Pacheco is majoring in both film studies and a self-designed course of study in cultural studies and criticism, and will also earn a minor in French. He is also pursuing a certificate from the College’s Toor Cummings Center for International Studies and the Liberal Arts (CISLA). In pulling together “Social Justice, Decolonization and Activism,” he was assisted by a faculty and staff of the College, including Associate Professor of History Leo Garofalo, Associate Professor of Ethnobotany Manuel Lizarralde, Visiting Assistant Professor Ariella Rotramel and Mary Devins, the associate director of CISLA.
“I hope people arrive at a better understanding and awareness of the complex interactions between Latin America and the United States, with a critical eye yet ready to engage in different types of promoting social justice,” said Pacheco.

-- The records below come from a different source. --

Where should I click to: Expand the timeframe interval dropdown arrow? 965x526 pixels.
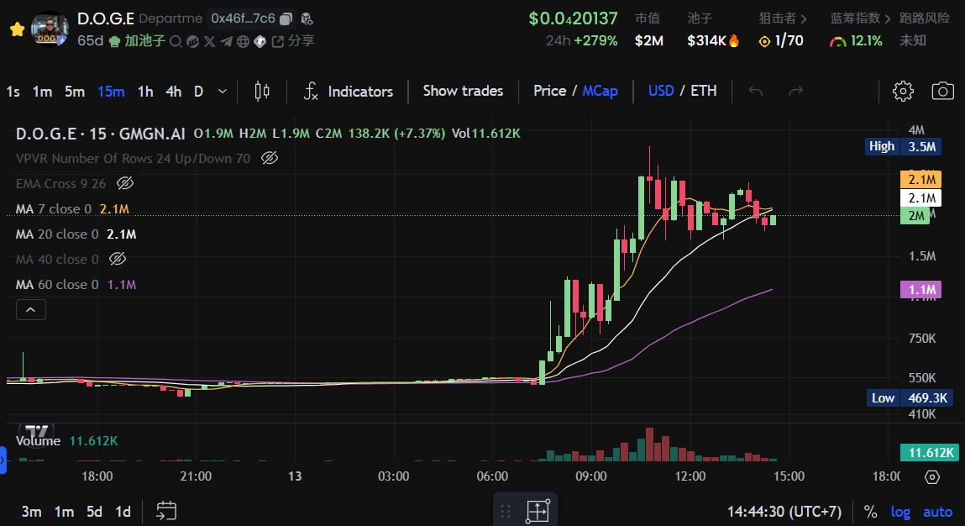pyautogui.click(x=222, y=91)
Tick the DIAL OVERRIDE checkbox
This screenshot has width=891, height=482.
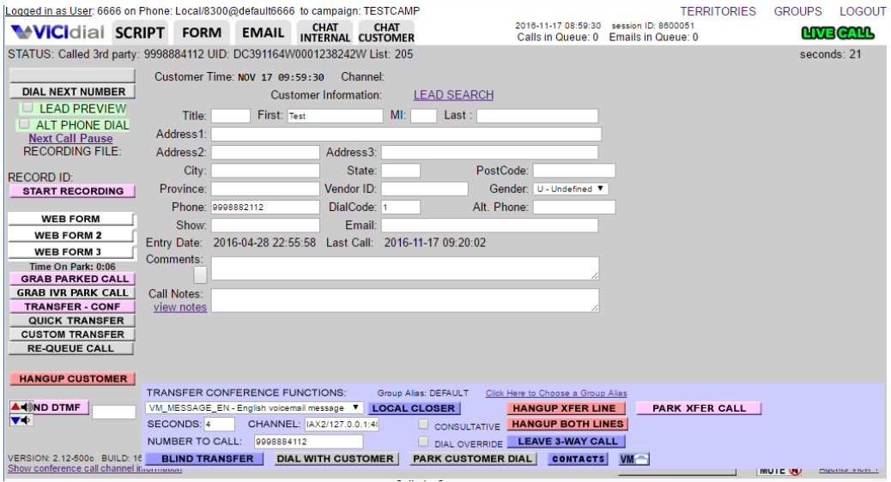(423, 442)
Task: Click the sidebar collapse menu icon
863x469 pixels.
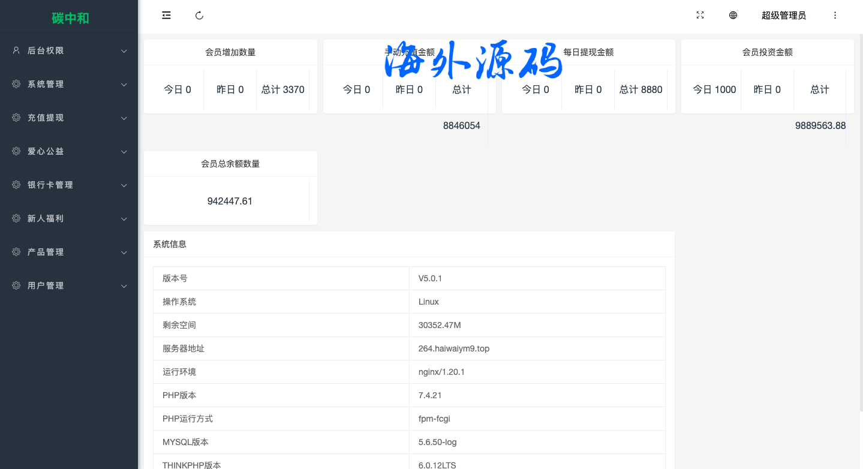Action: [x=166, y=16]
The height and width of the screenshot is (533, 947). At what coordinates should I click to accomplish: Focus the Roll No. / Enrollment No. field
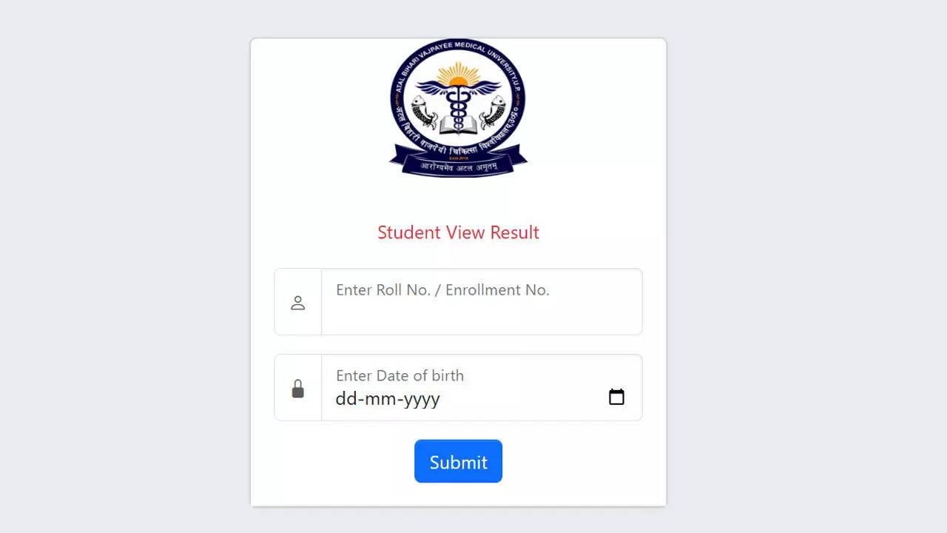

The next event in the series is:
“Local and Transnational Activism: Political Consciousness at Connecticut College” Tuesday, Feb. 25 4:30 p.m. Ernst Common Room, Blaustein Humanities Center In the final event of the series, two short films will be screened: “9.70,” a documentary about group of farmers who suffer under resolution that made it illegal for them to store seeds in order to give private companies and transnational corporations control over the market, and “Grown to Be Sold,” a short film produced on campus about a student-led initiative to stop the purchase of Chiquita and Dole bananas at Connecticut College because of the injustices committed by these companies in Latin America. This will be followed by an interactive forum about anti-capitalist struggles, feminist strategies and critiques, and environmental and social justice.
Previous events included:
“We Women Warriors” Sunday, Feb. 2 4 p.m. Room 014, Olin Science Center A screening of “We Women Warriors,” a documentary about three brave women from different indigenous tribes, using nonviolent resistance to fight for social justice and survival in the midst of Colombia’s armed conflict among the government, paramilitary groups, and the guerrilla groups.
“Solidarity and Hope” Thursday, Feb. 6 4:30 p.m. Ernst Common Room, Blaustein Humanities Center Nicole Karsin, director of “We Women Warriors,” will discuss feminist activism and solidarity, decolonization and anti-capitalist struggles, as well as documentary filmmaking.
“Coca-Cola's Imperialism: Social Justice, Activism, and Decolonization” Tuesday, Feb. 18 4:30 p.m. Ernst Common Room, Blaustein Humanities Center Luis Cardona, the father of a Connecticut College student, is a Colombian union and labor activist working to expose unethical — and possibly criminal — practices by U.S. corporations in Colombia, including Coca-Cola. He will talk about the murder of a union leader he witnessed while employed at a Coca-Cola bottling plant and his quest for social activism and justice in the face of that and other tragic events.